(RECORD EXTRACTS Opens)

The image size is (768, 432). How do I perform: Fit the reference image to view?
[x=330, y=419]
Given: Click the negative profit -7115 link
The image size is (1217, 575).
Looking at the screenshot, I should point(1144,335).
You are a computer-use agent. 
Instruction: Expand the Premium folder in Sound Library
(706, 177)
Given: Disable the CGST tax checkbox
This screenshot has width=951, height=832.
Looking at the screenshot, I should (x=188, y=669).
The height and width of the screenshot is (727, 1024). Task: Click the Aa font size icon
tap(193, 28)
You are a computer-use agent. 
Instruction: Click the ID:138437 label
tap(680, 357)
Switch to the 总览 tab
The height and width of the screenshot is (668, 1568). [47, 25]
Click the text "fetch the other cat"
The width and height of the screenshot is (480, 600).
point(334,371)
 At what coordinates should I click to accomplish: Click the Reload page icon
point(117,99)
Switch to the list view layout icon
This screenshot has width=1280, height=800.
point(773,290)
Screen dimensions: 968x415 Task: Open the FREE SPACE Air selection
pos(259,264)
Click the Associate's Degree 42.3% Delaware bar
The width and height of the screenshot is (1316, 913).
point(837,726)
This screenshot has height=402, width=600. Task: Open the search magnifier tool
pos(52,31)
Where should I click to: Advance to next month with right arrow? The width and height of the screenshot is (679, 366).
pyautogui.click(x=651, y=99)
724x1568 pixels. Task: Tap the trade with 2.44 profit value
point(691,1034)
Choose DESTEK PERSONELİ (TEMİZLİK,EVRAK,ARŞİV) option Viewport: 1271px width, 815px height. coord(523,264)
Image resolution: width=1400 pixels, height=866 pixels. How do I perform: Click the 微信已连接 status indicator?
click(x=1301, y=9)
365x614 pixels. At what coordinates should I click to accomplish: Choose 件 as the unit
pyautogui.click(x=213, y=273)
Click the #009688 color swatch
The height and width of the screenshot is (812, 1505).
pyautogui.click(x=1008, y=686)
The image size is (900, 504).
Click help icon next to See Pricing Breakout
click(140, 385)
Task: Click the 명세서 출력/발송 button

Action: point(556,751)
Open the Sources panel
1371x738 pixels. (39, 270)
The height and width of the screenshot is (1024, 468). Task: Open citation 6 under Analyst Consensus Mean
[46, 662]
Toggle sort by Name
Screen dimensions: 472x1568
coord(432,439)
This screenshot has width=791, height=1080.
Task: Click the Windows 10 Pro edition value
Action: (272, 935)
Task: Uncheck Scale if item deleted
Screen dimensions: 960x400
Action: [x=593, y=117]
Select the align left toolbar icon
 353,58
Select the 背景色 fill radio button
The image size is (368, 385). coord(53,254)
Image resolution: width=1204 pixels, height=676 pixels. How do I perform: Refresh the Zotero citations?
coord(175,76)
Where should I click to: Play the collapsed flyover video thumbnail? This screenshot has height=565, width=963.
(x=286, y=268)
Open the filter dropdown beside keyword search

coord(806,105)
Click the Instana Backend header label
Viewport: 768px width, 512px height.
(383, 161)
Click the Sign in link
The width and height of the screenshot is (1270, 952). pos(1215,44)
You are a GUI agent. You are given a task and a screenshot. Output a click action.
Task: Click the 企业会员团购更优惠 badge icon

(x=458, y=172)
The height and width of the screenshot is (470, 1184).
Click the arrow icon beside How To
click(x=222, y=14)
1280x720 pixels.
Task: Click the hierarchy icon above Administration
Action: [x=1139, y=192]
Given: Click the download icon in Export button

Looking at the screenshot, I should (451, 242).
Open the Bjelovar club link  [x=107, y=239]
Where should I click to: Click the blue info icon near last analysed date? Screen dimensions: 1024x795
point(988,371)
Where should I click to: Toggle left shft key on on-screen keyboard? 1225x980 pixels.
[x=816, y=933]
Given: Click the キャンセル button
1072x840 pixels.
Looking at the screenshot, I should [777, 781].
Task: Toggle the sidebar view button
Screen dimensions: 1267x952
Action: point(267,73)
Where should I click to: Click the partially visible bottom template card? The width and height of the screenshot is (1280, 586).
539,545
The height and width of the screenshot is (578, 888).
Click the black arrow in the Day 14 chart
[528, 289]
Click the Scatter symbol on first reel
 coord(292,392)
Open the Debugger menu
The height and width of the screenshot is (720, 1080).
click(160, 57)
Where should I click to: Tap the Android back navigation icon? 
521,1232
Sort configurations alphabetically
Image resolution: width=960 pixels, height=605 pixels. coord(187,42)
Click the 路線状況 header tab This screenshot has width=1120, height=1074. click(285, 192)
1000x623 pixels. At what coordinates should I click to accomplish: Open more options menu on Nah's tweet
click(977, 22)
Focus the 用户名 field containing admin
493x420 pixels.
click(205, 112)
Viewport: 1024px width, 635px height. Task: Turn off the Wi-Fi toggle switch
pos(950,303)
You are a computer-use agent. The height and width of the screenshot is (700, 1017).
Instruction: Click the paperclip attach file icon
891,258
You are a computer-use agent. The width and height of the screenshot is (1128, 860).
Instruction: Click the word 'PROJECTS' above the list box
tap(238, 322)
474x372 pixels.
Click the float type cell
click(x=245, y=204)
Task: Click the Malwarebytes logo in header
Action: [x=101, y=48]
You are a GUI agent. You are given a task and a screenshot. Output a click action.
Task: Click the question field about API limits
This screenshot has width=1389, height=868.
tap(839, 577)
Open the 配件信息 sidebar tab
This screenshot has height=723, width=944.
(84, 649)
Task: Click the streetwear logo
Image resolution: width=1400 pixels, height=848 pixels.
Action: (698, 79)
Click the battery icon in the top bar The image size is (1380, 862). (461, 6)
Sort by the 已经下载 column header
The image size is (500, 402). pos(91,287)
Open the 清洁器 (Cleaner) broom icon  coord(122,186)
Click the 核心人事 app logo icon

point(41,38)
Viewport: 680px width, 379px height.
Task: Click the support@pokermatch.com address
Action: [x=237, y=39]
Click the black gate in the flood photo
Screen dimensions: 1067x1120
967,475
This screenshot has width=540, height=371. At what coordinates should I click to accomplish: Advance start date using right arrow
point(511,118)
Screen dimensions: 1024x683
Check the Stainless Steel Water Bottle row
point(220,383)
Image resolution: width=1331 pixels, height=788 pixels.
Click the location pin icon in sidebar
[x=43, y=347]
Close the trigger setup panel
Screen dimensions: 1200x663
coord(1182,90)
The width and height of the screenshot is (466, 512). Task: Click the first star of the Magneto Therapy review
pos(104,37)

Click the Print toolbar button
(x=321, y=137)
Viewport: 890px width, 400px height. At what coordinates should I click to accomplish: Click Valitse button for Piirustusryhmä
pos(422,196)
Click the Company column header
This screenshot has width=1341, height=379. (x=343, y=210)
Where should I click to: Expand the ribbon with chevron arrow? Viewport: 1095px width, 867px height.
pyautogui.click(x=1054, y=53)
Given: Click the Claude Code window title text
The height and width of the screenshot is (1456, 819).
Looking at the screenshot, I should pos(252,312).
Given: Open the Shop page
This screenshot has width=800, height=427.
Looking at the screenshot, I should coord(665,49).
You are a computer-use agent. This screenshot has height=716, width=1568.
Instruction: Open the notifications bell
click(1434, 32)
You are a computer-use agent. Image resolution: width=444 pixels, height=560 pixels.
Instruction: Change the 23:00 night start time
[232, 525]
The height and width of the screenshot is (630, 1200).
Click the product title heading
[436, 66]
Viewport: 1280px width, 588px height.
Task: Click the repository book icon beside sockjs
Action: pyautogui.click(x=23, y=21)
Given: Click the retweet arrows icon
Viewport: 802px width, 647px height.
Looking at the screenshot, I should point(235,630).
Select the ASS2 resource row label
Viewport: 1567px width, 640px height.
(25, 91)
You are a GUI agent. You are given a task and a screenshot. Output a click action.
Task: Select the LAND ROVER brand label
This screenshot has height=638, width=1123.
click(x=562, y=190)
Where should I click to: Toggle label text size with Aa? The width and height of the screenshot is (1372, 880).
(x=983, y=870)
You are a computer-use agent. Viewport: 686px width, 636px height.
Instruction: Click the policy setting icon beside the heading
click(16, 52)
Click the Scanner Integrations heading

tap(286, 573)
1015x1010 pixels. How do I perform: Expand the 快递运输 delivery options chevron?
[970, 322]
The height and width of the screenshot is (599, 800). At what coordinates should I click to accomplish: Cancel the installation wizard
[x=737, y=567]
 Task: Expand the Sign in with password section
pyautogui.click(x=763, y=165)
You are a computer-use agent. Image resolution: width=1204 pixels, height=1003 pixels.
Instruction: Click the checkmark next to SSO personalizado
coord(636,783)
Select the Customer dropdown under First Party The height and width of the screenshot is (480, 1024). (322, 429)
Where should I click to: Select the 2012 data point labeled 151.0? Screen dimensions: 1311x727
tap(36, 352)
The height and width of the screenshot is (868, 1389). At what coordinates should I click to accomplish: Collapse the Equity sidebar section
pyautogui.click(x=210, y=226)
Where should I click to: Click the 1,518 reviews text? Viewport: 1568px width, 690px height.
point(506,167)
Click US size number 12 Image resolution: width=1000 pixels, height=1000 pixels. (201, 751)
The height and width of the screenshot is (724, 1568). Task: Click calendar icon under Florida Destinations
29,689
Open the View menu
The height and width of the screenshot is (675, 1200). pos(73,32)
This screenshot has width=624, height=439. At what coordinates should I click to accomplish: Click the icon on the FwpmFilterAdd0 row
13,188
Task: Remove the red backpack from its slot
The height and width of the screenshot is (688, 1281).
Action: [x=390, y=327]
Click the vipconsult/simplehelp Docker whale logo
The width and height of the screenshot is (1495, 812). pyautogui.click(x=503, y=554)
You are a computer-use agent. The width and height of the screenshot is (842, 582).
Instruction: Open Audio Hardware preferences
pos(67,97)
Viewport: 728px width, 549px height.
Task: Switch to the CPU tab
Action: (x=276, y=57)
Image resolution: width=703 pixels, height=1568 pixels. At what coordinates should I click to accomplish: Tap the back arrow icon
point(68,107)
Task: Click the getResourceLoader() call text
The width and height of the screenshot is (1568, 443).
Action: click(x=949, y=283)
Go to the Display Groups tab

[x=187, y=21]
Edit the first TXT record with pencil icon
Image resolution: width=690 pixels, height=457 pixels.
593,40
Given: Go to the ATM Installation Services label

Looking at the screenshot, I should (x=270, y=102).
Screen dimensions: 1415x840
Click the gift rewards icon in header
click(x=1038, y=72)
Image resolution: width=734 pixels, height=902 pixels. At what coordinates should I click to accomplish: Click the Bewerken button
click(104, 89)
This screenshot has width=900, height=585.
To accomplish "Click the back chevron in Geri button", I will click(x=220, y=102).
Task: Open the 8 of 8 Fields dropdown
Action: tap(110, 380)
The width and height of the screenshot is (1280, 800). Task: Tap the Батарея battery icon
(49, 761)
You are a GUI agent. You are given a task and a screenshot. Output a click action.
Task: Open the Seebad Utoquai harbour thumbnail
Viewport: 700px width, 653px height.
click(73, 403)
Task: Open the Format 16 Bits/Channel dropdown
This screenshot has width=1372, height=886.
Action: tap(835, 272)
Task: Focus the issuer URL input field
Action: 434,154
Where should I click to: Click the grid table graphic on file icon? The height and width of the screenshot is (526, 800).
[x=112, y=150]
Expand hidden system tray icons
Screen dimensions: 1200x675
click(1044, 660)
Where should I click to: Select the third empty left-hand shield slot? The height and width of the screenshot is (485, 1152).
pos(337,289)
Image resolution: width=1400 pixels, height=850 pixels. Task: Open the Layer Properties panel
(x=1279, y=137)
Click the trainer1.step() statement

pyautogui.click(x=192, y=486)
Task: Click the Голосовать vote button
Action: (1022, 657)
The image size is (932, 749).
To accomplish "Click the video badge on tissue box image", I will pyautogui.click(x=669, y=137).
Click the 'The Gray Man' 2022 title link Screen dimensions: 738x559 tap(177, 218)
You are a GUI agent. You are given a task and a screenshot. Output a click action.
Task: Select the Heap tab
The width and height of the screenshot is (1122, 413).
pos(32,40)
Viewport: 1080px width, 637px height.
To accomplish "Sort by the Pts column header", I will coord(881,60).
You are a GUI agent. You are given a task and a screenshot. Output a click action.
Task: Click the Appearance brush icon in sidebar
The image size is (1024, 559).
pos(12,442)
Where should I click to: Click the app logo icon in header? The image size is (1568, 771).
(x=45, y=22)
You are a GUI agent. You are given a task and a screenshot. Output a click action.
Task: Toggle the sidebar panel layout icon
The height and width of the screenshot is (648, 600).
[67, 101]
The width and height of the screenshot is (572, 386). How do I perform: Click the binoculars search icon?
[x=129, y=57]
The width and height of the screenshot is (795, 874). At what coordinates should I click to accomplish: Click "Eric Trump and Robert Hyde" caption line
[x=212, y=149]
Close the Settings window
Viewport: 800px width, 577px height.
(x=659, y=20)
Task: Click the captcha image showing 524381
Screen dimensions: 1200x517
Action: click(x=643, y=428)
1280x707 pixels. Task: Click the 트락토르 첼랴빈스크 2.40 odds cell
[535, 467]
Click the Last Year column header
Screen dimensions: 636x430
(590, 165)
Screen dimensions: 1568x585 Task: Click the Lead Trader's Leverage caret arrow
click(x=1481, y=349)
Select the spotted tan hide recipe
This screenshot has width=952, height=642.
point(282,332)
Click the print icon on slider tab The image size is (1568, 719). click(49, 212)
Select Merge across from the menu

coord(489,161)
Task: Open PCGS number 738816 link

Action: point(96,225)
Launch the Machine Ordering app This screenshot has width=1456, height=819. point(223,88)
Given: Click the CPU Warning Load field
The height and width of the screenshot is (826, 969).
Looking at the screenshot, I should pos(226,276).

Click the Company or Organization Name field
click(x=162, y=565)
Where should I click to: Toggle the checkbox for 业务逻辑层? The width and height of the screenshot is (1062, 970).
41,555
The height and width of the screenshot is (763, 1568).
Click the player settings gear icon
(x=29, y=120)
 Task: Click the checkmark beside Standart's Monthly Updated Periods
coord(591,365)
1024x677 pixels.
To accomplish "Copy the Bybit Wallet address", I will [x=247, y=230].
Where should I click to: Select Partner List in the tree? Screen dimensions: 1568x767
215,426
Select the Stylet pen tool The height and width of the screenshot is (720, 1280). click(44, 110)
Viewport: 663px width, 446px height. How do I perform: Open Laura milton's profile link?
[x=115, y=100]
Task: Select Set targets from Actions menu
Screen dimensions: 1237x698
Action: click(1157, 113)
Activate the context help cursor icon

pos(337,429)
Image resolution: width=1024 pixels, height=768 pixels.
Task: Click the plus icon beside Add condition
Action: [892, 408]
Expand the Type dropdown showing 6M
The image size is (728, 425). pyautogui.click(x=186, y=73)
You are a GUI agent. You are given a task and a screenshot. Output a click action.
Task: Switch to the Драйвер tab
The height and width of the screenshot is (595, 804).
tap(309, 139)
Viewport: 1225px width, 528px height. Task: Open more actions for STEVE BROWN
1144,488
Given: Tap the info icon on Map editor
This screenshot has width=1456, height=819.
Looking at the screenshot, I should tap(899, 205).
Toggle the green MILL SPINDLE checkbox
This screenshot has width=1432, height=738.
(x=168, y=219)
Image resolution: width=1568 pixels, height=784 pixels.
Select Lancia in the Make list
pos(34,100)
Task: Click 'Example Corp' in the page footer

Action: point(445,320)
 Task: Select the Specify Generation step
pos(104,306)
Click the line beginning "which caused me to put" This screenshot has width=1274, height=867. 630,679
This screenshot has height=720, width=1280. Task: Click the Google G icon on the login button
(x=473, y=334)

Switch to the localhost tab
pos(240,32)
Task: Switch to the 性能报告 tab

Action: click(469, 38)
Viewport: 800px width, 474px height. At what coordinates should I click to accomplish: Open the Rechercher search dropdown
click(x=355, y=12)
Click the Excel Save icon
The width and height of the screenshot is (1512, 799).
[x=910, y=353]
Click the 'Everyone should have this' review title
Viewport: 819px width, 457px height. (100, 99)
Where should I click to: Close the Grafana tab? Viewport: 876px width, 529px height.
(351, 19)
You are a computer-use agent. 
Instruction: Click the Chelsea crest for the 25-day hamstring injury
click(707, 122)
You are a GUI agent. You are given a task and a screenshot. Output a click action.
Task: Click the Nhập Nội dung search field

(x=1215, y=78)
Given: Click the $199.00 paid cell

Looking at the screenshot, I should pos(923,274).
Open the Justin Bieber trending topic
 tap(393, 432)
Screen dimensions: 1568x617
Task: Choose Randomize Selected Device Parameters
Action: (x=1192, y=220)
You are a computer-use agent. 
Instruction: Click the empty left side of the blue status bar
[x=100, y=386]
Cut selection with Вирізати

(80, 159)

(RECORD EXTRACTS Closes)

Find the lines above holding the word "layout" and show them.

● FINISHED EXERCISE
Switch to the list view layout icon
Task: Toggle the sidebar panel layout icon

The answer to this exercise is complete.